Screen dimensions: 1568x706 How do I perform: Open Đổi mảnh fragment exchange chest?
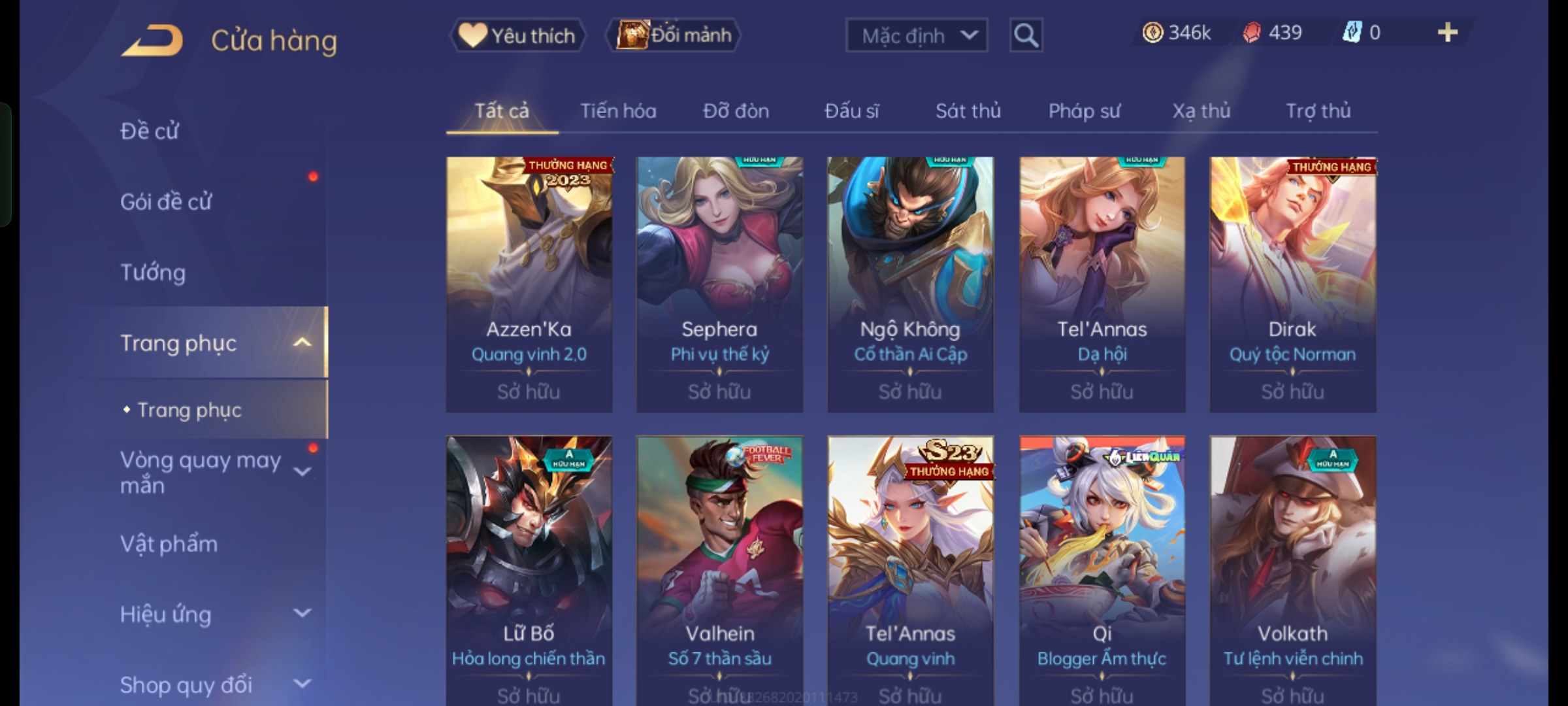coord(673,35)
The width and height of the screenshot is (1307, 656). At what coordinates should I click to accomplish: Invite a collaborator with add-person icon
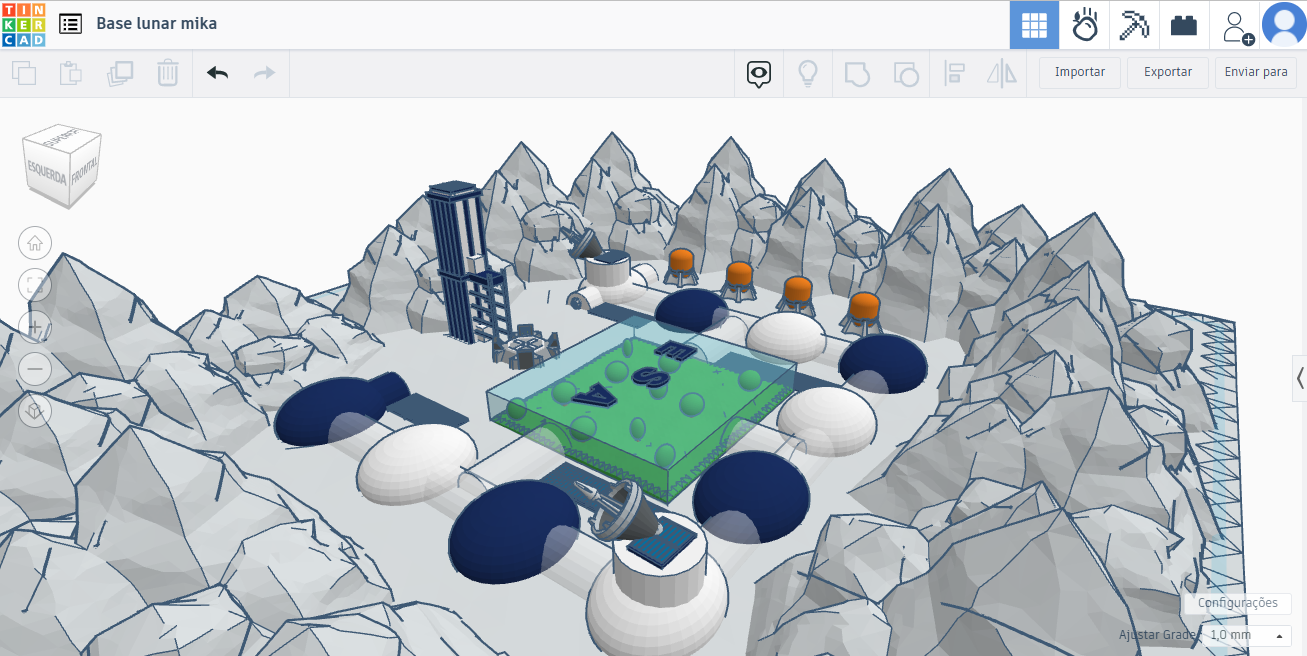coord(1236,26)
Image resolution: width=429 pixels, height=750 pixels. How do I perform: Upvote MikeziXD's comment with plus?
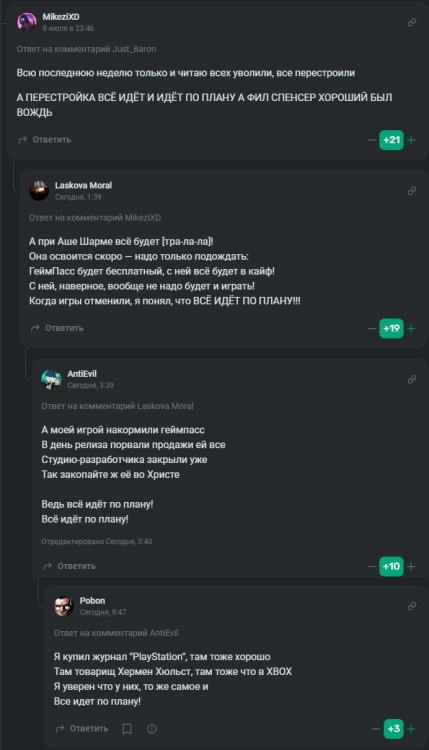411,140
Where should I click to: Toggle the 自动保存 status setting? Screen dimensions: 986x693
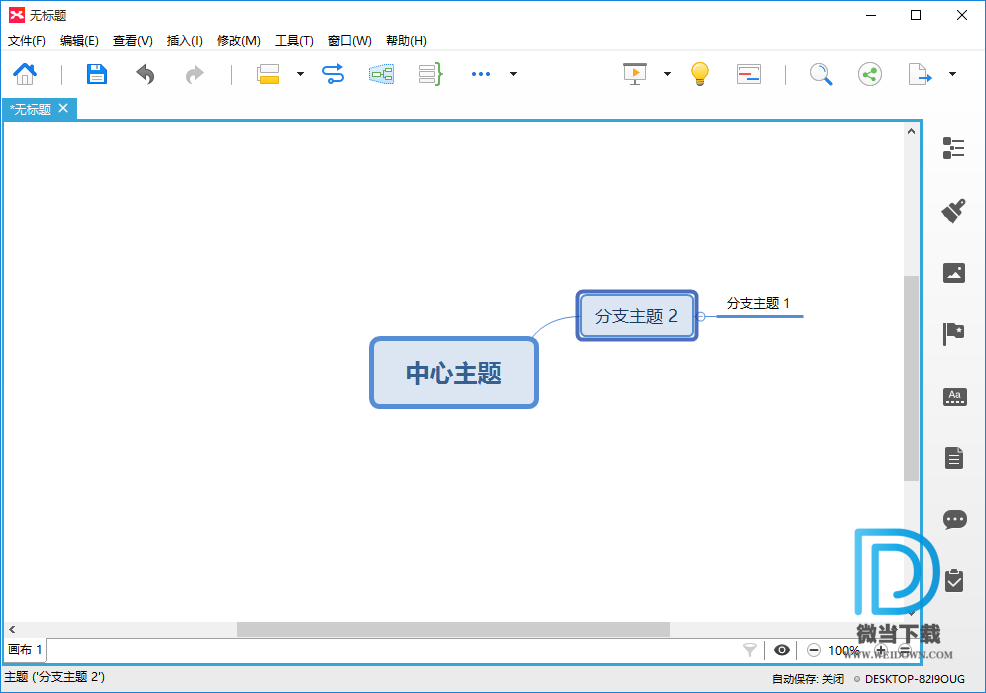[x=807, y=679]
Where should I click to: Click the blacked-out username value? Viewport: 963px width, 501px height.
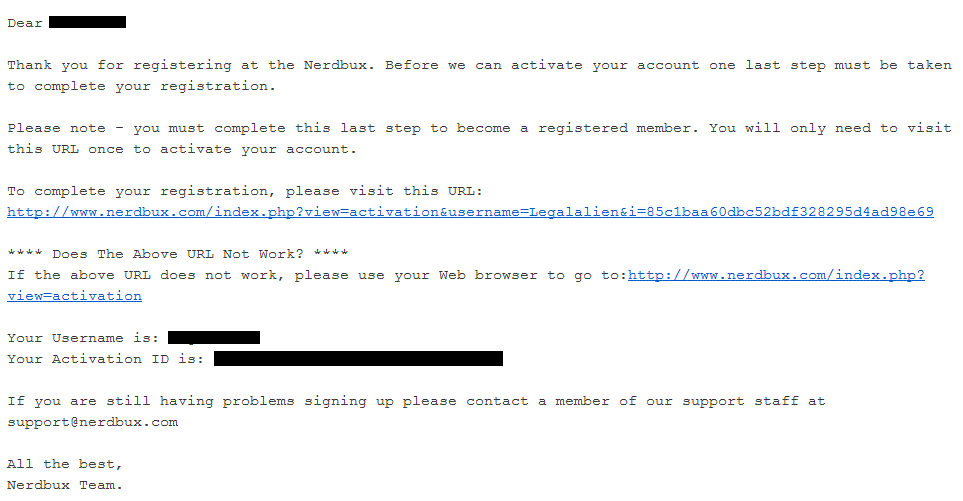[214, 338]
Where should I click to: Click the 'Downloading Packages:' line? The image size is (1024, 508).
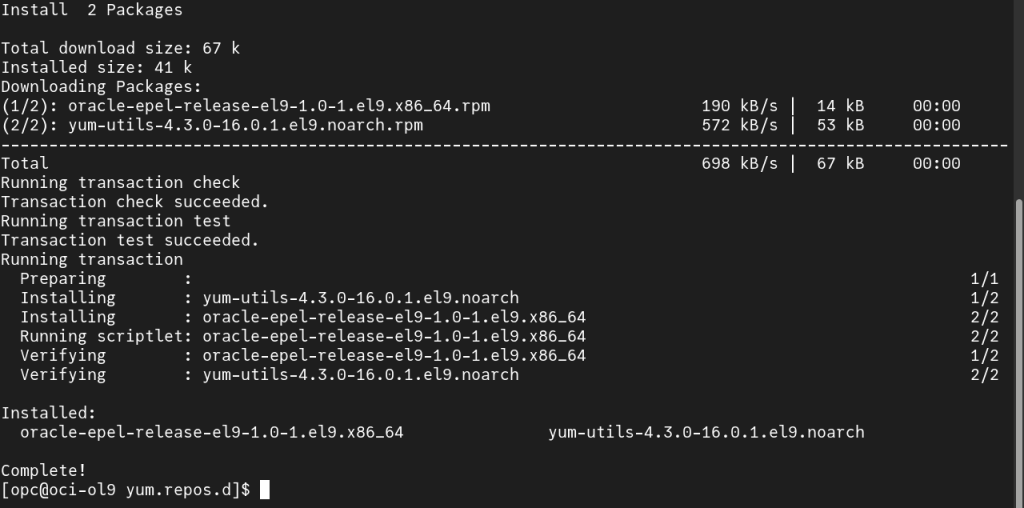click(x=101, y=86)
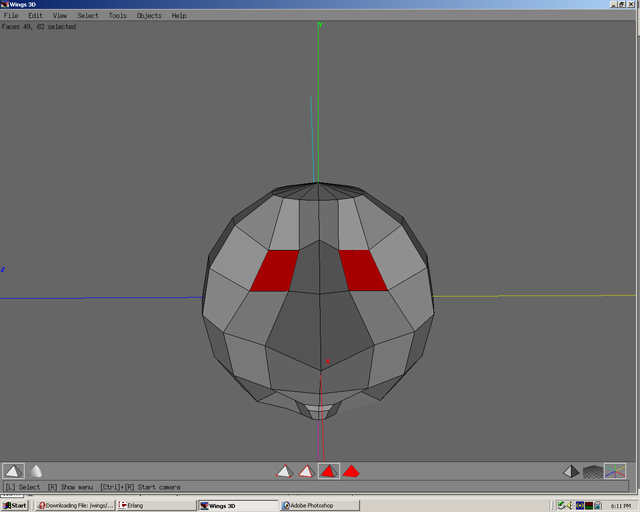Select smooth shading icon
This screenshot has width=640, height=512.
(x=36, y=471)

Exercise requirements -> Find the line that has "Where should I click to: Toggle" in the listing, then retype it and each later line up to the last, exactly. Leave pictures out.

Problem solution ->
Where should I click to: Toggle the 自动保存 status setting? Screen dimensions: 986x693
[x=807, y=679]
Where should I click to: Click the blacked-out username value? Viewport: 963px width, 501px height.
[214, 338]
Where should I click to: Click the 'Downloading Packages:' line? The image size is (1024, 508).
click(x=101, y=86)
Select smooth shading icon
This screenshot has width=640, height=512.
(x=36, y=471)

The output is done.